What you need to do: Take the lines below beginning at the line that has "Datenschutzeinstellungen (120, 2515)" and stopping after the line that has "Audiobooky k poslechu (31, 1081)", and print them exactly as they are, with no other lines.

----

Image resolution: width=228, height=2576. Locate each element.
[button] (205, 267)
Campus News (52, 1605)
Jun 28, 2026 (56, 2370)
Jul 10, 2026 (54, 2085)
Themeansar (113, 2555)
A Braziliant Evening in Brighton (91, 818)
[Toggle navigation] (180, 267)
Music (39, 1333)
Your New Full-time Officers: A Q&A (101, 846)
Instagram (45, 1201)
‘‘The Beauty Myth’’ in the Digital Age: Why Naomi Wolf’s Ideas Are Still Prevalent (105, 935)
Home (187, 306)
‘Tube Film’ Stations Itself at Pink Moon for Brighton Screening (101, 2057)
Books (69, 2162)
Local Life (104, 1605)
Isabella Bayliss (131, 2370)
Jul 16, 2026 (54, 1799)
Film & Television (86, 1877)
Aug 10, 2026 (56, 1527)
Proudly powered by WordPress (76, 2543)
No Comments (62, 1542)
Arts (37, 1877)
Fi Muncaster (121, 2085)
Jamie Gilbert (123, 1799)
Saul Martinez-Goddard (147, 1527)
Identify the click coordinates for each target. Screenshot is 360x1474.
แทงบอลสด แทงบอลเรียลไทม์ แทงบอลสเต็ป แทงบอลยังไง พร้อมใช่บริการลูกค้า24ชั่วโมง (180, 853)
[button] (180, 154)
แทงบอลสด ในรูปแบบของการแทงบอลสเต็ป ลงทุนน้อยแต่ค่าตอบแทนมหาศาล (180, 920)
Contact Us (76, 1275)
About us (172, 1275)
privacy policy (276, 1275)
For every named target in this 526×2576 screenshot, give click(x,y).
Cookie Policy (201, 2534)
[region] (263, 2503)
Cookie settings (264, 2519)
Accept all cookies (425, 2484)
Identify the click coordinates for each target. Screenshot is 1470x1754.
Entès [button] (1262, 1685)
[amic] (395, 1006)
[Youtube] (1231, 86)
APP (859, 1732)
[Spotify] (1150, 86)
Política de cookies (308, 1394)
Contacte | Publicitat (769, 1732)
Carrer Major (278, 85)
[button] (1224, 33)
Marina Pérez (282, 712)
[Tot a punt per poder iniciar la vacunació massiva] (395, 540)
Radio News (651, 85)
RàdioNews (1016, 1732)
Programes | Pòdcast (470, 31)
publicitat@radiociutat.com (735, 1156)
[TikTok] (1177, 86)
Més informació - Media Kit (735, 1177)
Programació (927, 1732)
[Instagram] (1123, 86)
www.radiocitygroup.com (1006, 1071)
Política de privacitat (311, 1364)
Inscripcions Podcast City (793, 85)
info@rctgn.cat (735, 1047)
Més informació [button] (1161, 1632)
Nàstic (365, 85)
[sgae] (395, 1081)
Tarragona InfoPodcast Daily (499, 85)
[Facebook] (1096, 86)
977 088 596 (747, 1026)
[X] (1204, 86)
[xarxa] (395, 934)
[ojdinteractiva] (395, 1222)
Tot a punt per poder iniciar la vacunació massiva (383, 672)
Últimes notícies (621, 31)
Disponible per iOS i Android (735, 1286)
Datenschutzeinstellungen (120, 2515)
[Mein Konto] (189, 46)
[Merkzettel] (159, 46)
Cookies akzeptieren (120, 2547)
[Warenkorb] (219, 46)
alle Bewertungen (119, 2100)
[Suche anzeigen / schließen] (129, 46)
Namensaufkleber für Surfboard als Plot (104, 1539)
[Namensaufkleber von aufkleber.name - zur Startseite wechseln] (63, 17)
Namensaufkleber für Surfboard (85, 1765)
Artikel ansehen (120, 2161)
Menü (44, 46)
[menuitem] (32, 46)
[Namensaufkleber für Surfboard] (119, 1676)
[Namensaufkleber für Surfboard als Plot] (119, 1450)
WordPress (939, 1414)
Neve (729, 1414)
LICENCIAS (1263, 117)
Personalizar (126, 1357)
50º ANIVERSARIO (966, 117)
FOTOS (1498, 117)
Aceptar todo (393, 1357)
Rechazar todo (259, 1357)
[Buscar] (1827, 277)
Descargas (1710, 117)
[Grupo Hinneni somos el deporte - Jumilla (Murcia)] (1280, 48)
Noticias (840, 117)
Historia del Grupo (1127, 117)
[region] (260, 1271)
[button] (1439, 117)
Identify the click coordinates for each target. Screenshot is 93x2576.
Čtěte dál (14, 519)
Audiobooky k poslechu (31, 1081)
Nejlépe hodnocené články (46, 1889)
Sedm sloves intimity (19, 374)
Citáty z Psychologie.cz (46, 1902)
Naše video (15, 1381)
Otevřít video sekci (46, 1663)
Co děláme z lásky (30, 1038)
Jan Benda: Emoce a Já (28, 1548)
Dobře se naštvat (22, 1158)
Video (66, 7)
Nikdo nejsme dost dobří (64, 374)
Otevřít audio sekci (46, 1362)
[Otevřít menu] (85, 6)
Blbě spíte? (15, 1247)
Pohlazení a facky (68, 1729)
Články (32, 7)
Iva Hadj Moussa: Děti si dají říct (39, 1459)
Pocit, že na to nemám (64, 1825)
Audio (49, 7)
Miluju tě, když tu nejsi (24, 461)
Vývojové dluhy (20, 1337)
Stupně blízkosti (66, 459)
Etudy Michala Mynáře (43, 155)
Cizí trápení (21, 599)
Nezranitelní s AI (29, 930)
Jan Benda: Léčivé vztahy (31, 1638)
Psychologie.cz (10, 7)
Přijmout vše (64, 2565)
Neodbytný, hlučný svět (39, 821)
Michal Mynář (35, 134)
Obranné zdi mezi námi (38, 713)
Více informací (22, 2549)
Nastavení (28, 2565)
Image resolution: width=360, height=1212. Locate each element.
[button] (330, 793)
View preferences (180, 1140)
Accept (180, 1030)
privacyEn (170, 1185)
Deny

----

Task output:
Datenschutzeinstellungen (120, 2515)
[Mein Konto] (189, 46)
[Merkzettel] (159, 46)
Cookies akzeptieren (120, 2547)
[Warenkorb] (219, 46)
alle Bewertungen (119, 2100)
[Suche anzeigen / schließen] (129, 46)
Namensaufkleber für Surfboard als Plot (104, 1539)
[Namensaufkleber von aufkleber.name - zur Startseite wechseln] (63, 17)
Namensaufkleber für Surfboard (85, 1765)
Artikel ansehen (120, 2161)
Menü (44, 46)
[menuitem] (32, 46)
[Namensaufkleber für Surfboard] (119, 1676)
[Namensaufkleber für Surfboard als Plot] (119, 1450)
WordPress (939, 1414)
Neve (729, 1414)
LICENCIAS (1263, 117)
Personalizar (126, 1357)
50º ANIVERSARIO (966, 117)
FOTOS (1498, 117)
Aceptar todo (393, 1357)
Rechazar todo (259, 1357)
[Buscar] (1827, 277)
Descargas (1710, 117)
[Grupo Hinneni somos el deporte - Jumilla (Murcia)] (1280, 48)
Noticias (840, 117)
Historia del Grupo (1127, 117)
[region] (260, 1271)
[button] (1439, 117)
Identify the click coordinates for each target. Screenshot is 93x2576.
Čtěte dál (14, 519)
Audiobooky k poslechu (31, 1081)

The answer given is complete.